Sábado é tempo de ficar de molho na vida. Eu tiro o casaco, desço do salto, digo adeus para o mundo e um olá para a minha existência. Somente hoje os antigos retratos na parede da sala me são tão convidativos. Eu passeio por eles, volto no tempo. Passeio em mim, sou moldura, foto, parede. Sou o tempo desregrado.

Recolho grãos de sol espalhados no meu quintal, rego os silêncios floridos jardim. Vou despindo minha pele, como o sol desnuda o dia a cada manhã. E a minha alma nua contempla as horas que pousam sobre fio, e no fio cantam dois passarinhos. Céu azul. Folhas marrons no chão.

Eu sempre fui alma, silêncio, sempre fui também cor, cor do dia em tons de laranja outonal – mas quem disse que hoje era outono? Era eu, somente eu a despir-me e perder-me no labirinto das coisas que crescem às margens do coração. E era ainda eu a desfolhar meus outros eus.

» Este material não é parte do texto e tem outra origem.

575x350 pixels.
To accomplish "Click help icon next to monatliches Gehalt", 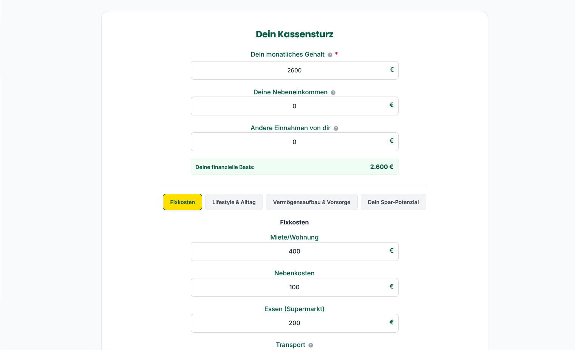I will [330, 55].
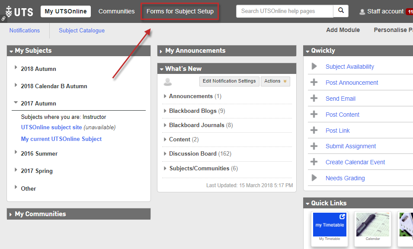Click the Edit Notification Settings button
This screenshot has width=413, height=249.
pos(229,81)
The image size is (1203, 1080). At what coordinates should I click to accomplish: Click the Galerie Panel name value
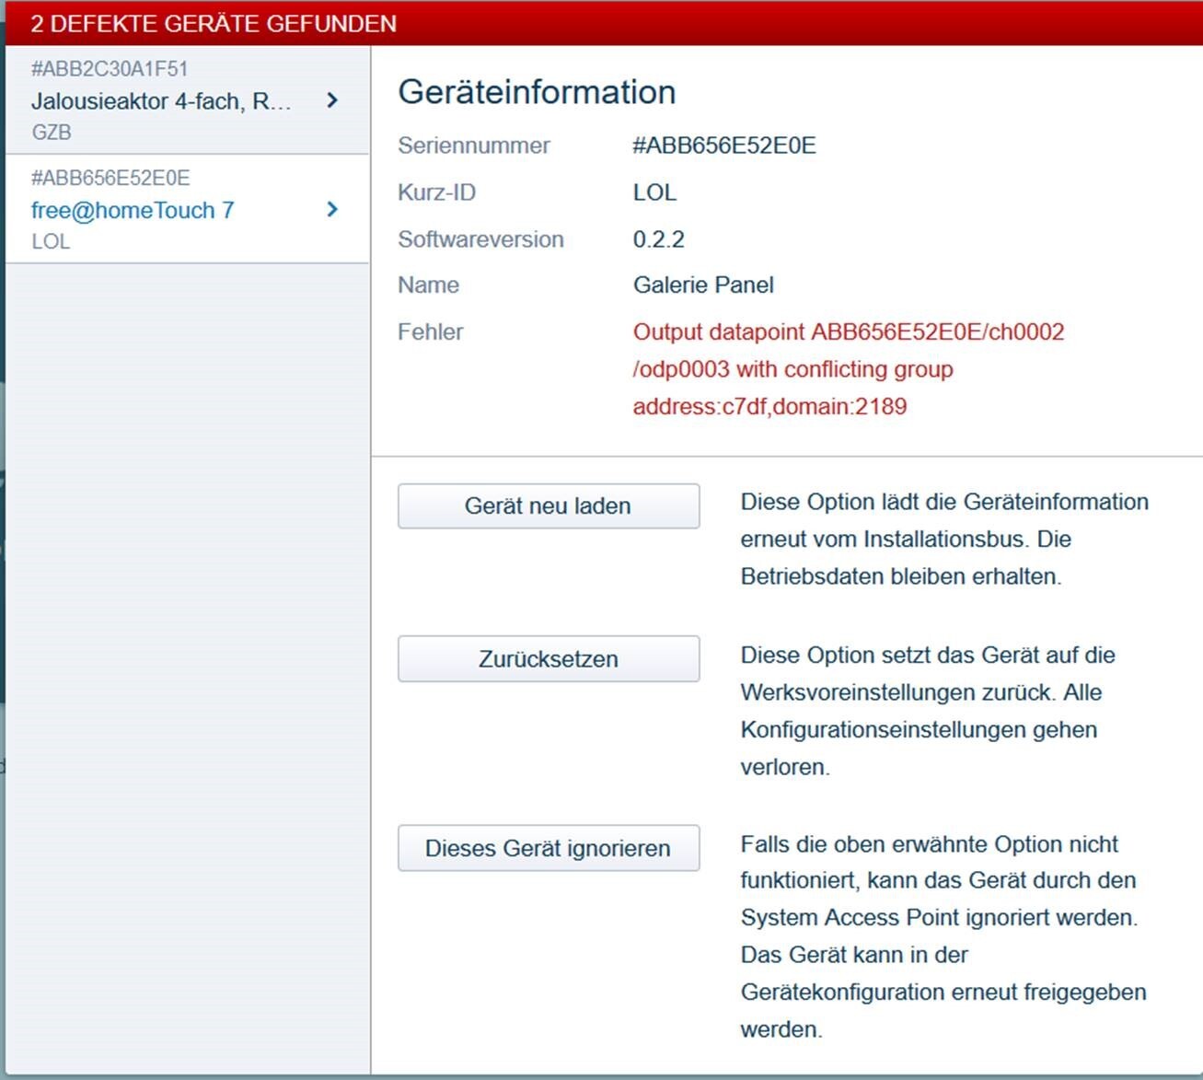tap(703, 285)
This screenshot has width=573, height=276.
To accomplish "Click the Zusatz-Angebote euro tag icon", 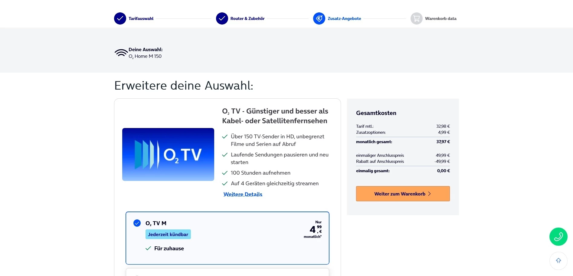I will [x=319, y=18].
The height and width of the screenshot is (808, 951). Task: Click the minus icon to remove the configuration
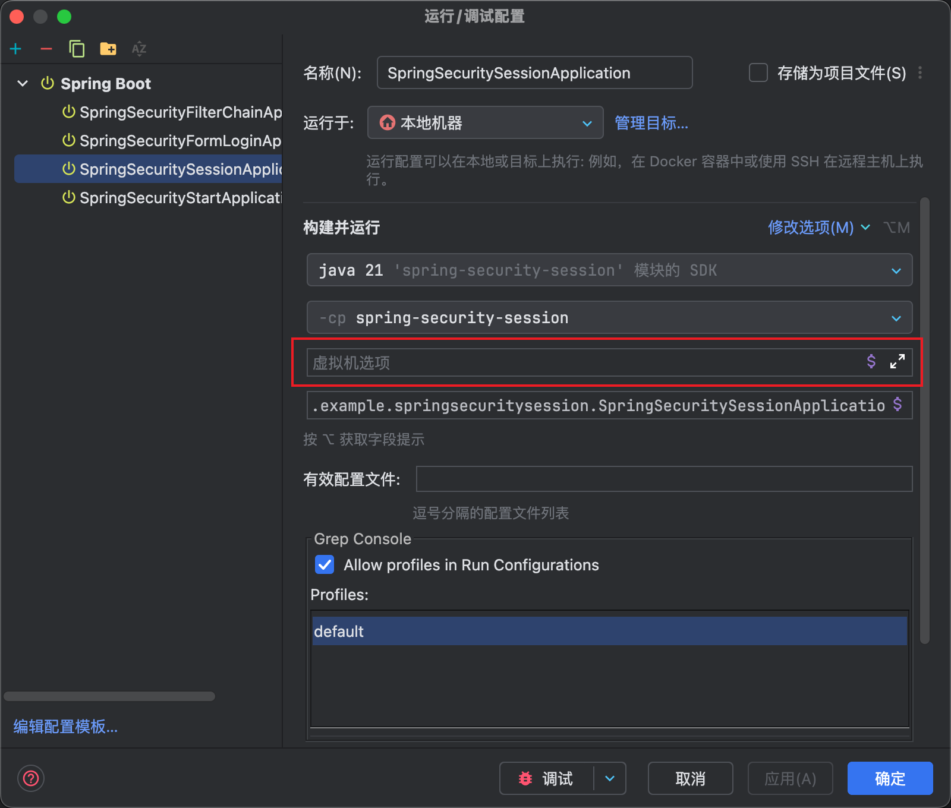pyautogui.click(x=46, y=49)
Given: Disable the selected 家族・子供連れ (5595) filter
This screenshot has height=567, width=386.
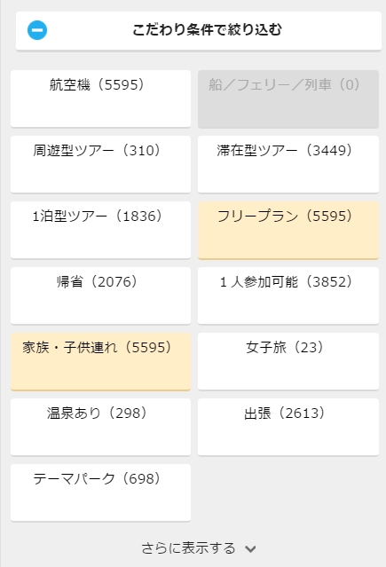Looking at the screenshot, I should (x=100, y=362).

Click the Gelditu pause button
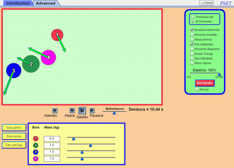click(82, 111)
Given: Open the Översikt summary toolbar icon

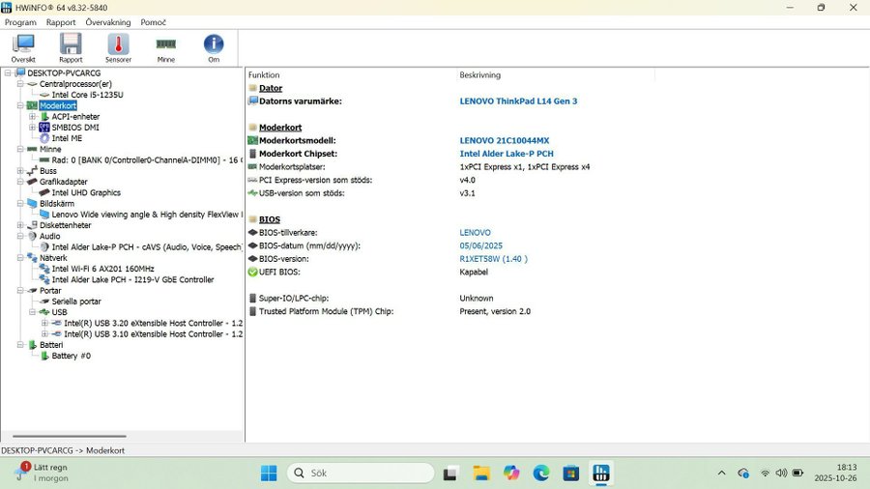Looking at the screenshot, I should pos(23,47).
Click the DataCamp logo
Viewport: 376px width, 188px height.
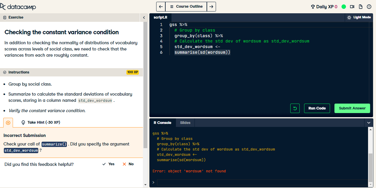tap(18, 6)
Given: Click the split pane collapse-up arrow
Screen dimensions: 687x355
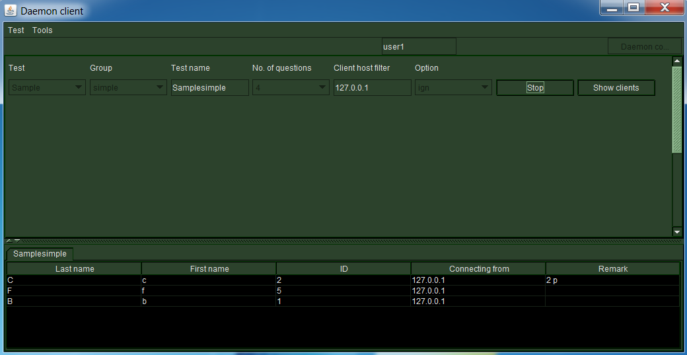Looking at the screenshot, I should (x=9, y=241).
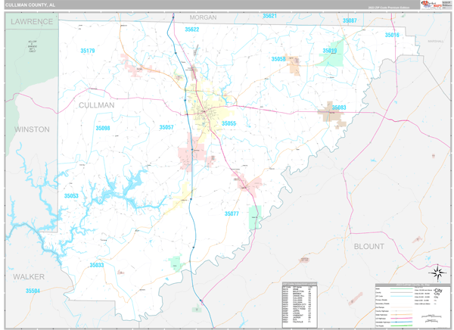The image size is (454, 330).
Task: Click the ZIP code 35098 label
Action: click(103, 128)
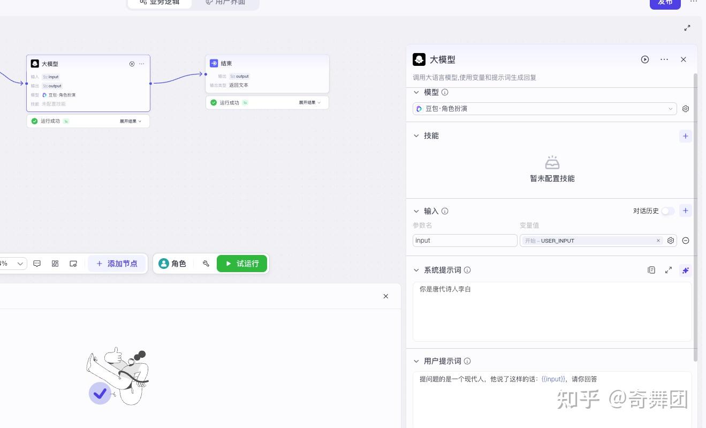Switch to the 用户界面 tab
Screen dimensions: 706x428
(x=225, y=2)
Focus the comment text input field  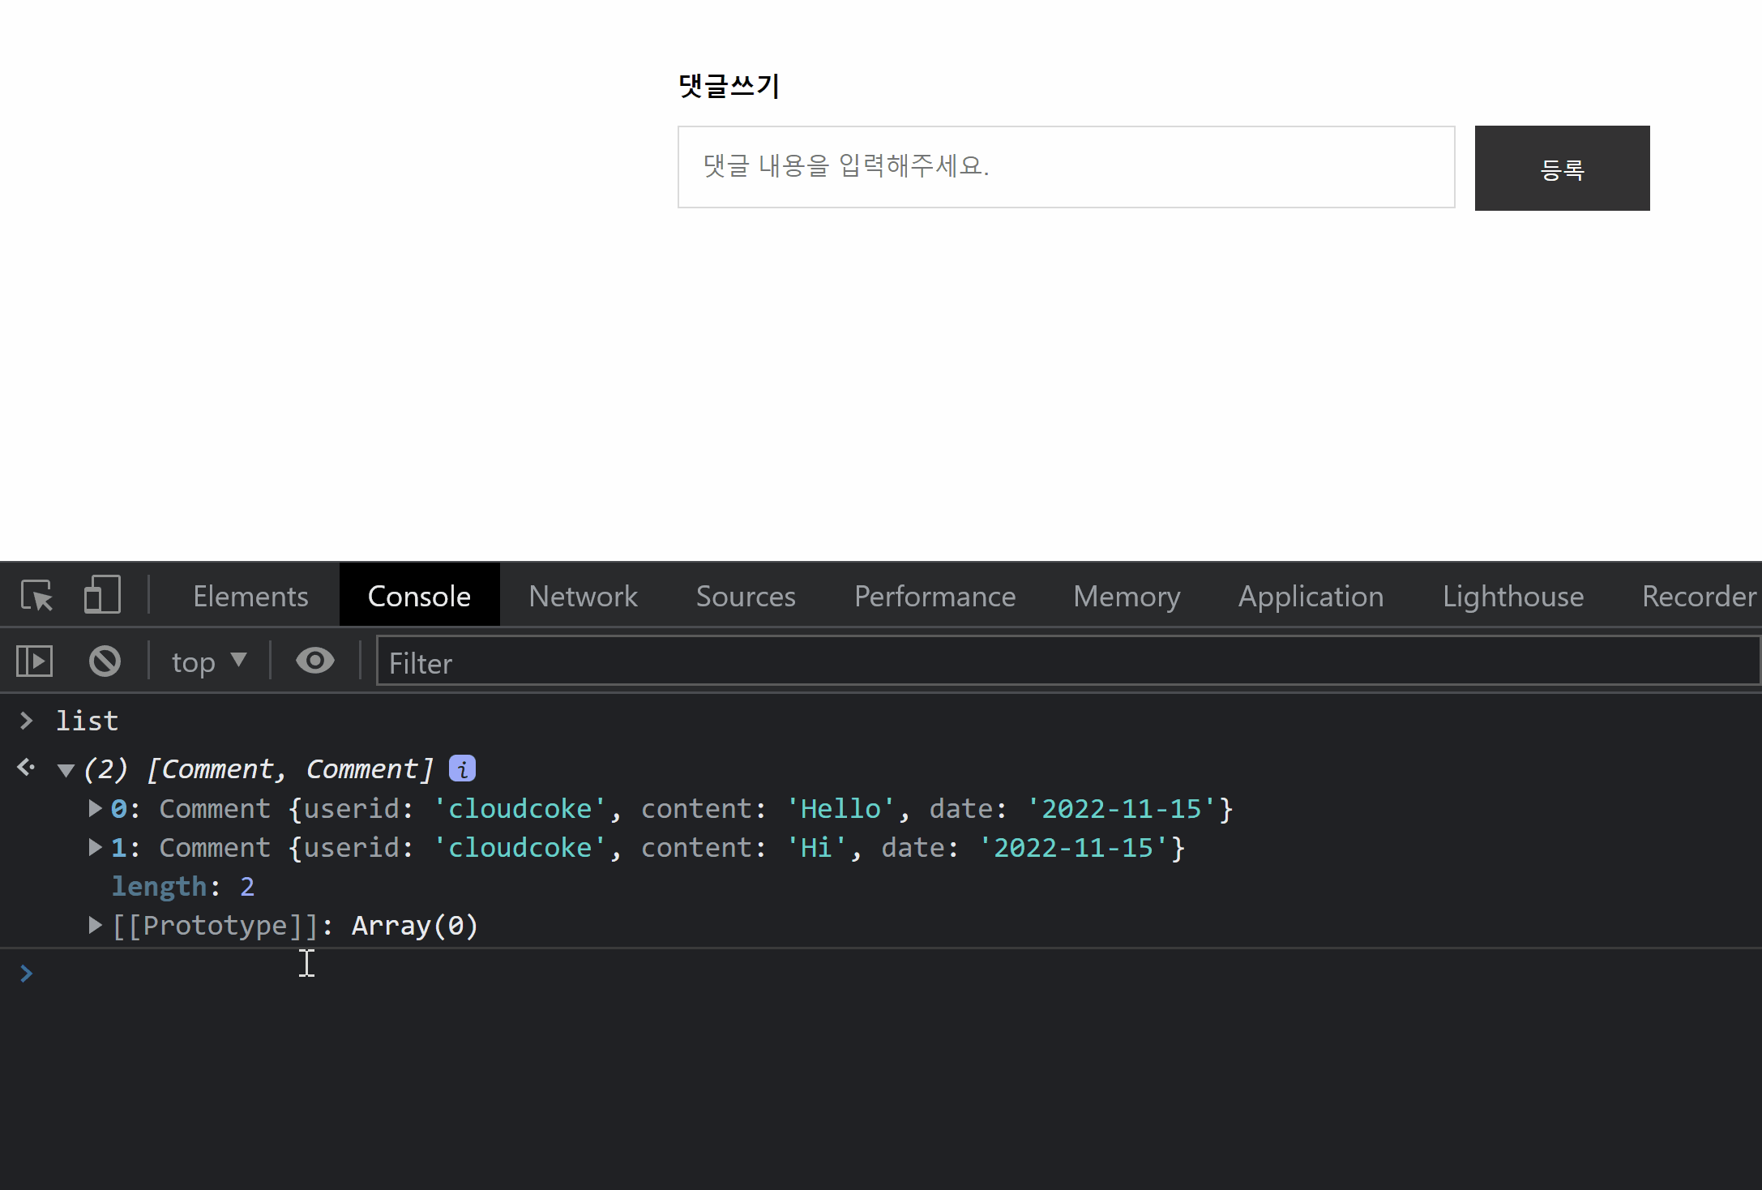(x=1066, y=167)
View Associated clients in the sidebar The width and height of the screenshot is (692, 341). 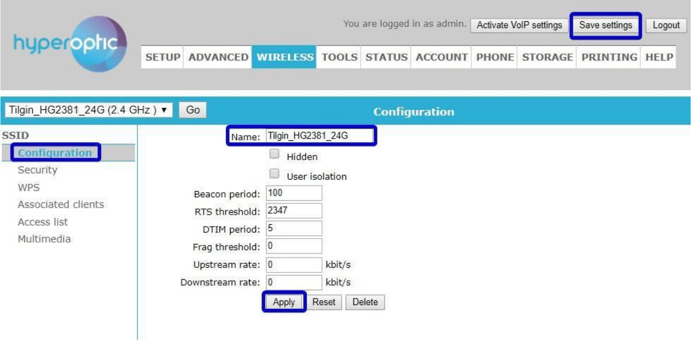60,204
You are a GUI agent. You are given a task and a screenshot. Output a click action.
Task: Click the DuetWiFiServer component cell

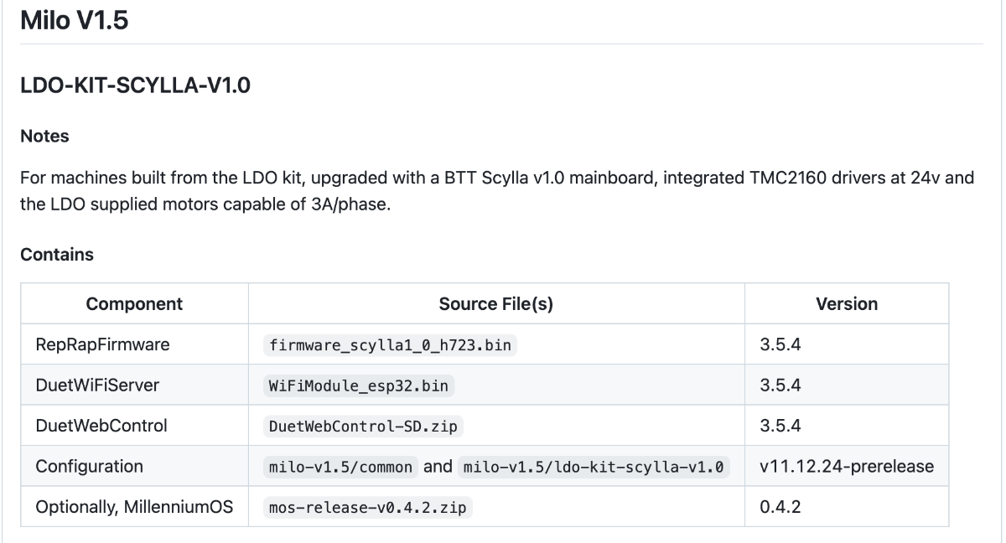coord(135,385)
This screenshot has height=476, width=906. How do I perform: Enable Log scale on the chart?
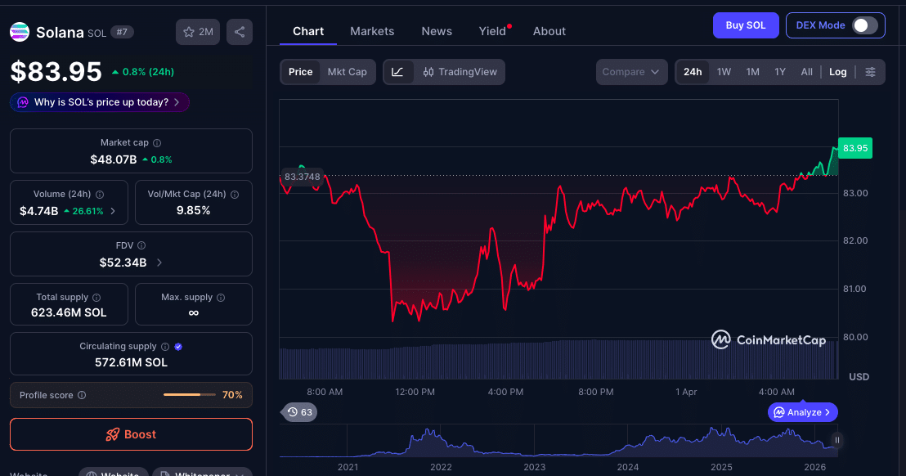click(x=837, y=72)
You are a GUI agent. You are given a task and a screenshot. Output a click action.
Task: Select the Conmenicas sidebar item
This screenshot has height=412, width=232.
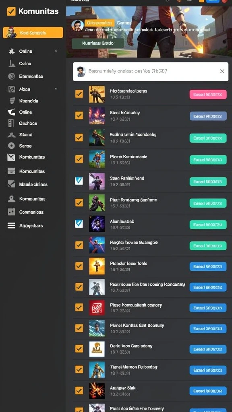(x=25, y=212)
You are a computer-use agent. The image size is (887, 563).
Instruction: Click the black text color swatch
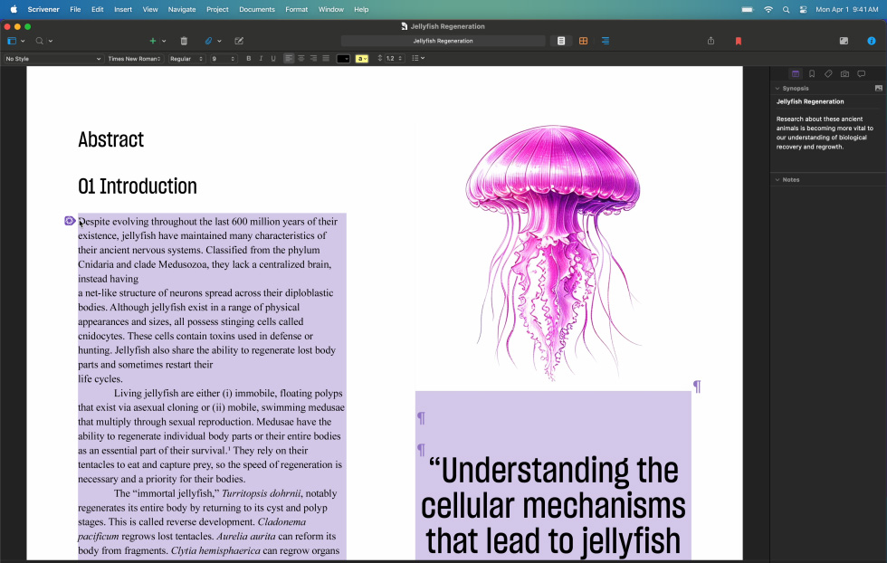click(343, 59)
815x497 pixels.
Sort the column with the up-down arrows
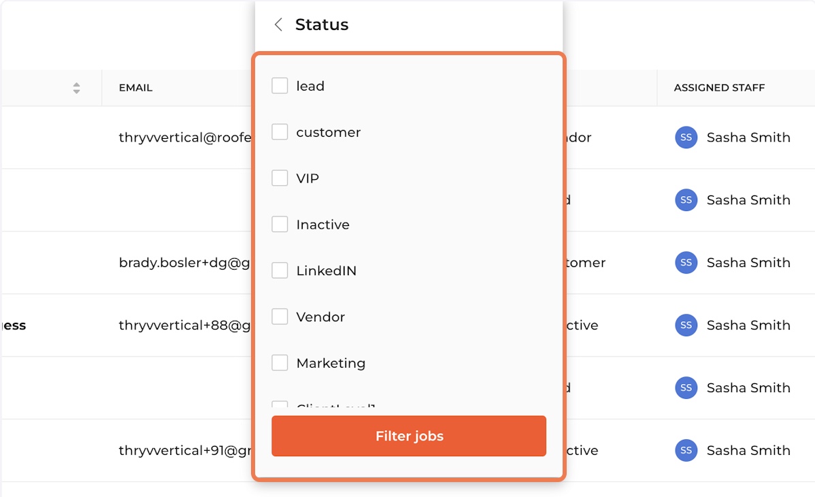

Um gato preto andando no muro. Um gato, preto, muro. Minha vida preta, um muro. Passando, cercada, andando. Sentindo. Eu vejo as cores do dia se pondo. E eu me ponho junto. Eu visto a noite como o final da tarde veste-a na linha tênue entre o ocaso e todos os acasos aninhados no meu mundo. O que tem depois do muro? Não existe depois. O depois é só a promessa de um agora que já não mais é.

E o sábado foi-se como as folhas vão por aí, por aí. Eu por enquanto ainda estou por aqui.